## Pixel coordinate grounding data
_ _ _ _ _

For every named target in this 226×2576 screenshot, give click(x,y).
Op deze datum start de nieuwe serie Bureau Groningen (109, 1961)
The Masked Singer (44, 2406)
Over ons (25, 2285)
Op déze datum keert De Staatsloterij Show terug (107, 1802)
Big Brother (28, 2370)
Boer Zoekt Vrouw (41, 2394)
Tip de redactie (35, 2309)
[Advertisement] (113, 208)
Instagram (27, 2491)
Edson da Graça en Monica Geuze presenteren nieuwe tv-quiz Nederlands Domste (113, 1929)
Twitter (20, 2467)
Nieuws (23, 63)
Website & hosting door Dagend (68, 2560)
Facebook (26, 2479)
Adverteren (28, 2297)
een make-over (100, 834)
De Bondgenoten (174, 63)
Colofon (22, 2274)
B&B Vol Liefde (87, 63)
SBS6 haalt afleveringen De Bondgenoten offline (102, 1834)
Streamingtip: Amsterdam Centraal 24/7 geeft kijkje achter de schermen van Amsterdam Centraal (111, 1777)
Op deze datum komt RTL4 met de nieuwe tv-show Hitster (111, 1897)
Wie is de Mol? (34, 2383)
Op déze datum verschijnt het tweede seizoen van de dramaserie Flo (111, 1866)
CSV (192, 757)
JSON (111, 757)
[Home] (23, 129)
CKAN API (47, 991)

_ _ _ _ _

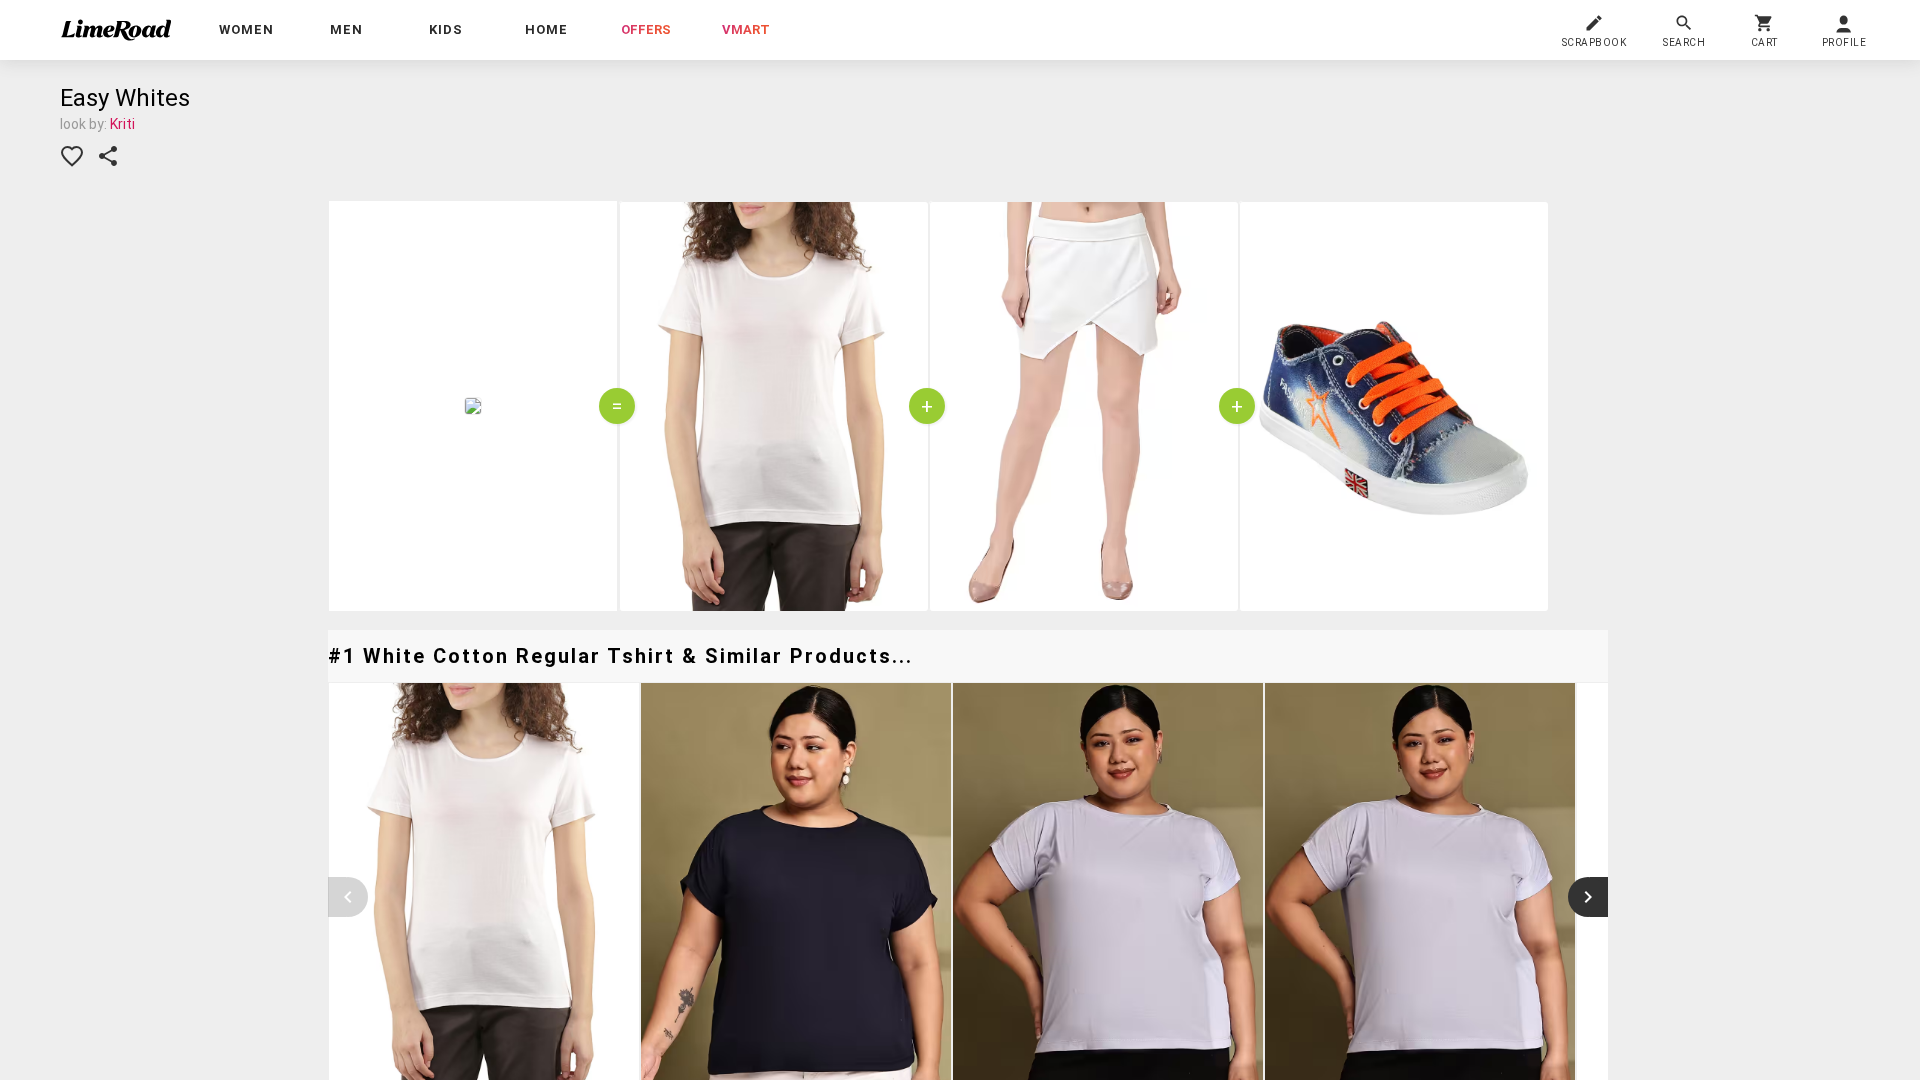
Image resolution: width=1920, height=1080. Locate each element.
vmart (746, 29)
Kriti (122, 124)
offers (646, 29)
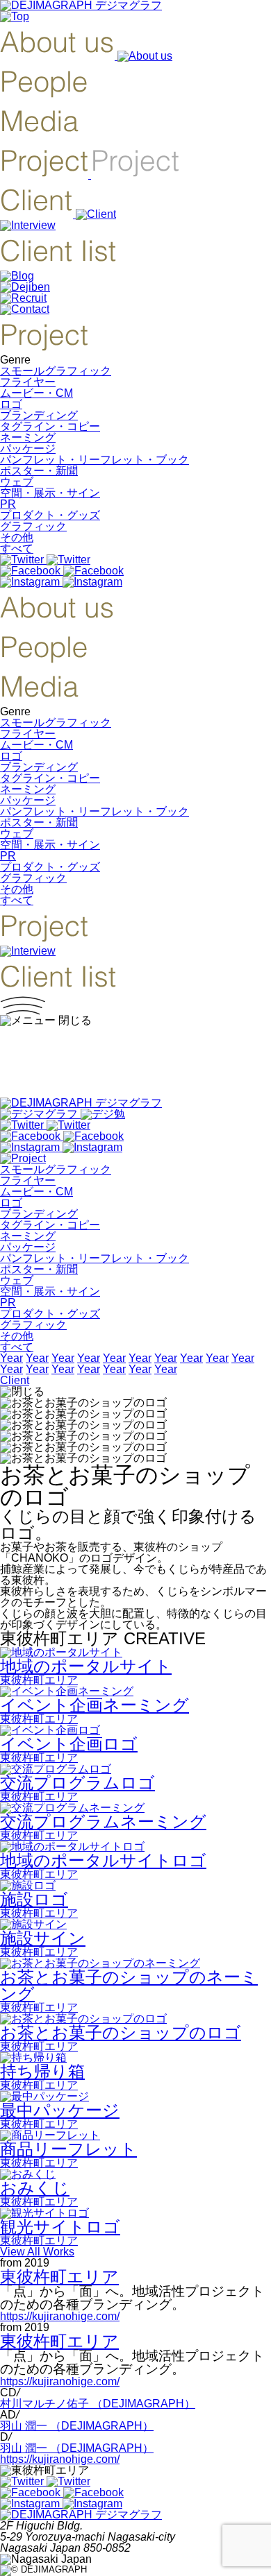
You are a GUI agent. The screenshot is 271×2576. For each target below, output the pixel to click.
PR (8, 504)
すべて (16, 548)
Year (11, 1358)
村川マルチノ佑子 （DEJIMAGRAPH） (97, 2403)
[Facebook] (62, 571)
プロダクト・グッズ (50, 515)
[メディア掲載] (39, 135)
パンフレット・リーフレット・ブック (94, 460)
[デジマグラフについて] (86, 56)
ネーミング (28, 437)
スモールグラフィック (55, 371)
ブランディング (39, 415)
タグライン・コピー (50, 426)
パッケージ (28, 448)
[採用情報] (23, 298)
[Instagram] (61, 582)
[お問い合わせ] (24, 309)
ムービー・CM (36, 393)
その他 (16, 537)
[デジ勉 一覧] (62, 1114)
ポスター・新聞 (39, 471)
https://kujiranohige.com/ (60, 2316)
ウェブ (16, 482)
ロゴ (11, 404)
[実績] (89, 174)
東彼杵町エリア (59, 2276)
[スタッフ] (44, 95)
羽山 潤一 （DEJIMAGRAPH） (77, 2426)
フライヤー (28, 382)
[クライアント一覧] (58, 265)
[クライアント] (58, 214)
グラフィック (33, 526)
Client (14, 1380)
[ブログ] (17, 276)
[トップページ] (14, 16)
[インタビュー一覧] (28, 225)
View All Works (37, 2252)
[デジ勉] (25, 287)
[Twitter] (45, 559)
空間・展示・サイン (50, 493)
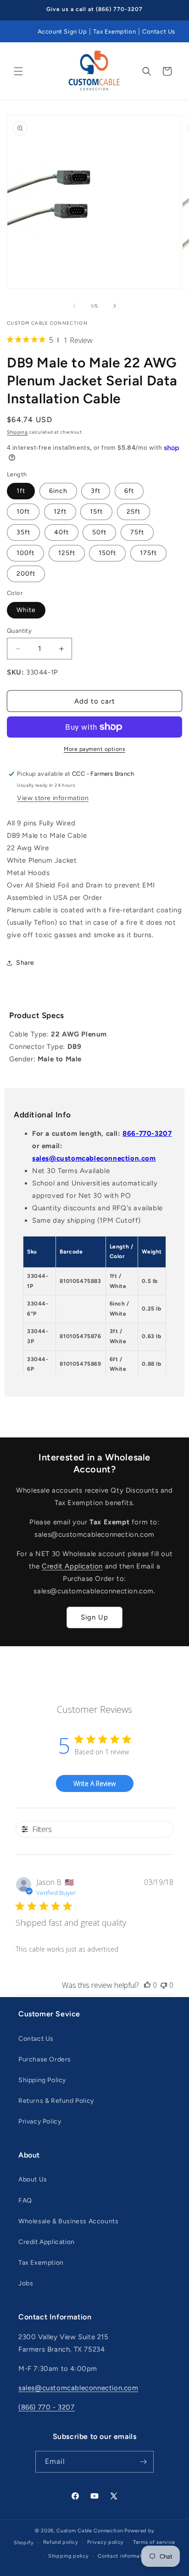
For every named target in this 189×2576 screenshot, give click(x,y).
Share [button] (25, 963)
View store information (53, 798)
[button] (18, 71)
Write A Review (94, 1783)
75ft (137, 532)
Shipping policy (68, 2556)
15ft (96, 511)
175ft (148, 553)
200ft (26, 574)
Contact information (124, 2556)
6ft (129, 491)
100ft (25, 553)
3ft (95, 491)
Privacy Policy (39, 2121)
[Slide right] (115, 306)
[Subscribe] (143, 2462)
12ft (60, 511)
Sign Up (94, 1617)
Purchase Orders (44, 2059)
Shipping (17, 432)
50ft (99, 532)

_ _ _ _ _

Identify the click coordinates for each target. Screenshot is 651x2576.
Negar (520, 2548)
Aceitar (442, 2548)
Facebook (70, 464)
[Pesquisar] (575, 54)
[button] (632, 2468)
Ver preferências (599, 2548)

_ _ _ _ _

## Instructions for the task
For the lines above, output exactly those from the line containing "Write A Review (94, 1783)" through the line containing "50ft (99, 532)", and skip the others.

## Solution to the problem
Write A Review (94, 1783)
75ft (137, 532)
Shipping policy (68, 2556)
15ft (96, 511)
175ft (148, 553)
200ft (26, 574)
Contact information (124, 2556)
6ft (129, 491)
100ft (25, 553)
3ft (95, 491)
Privacy Policy (39, 2121)
[Slide right] (115, 306)
[Subscribe] (143, 2462)
12ft (60, 511)
Sign Up (94, 1617)
Purchase Orders (44, 2059)
Shipping (17, 432)
50ft (99, 532)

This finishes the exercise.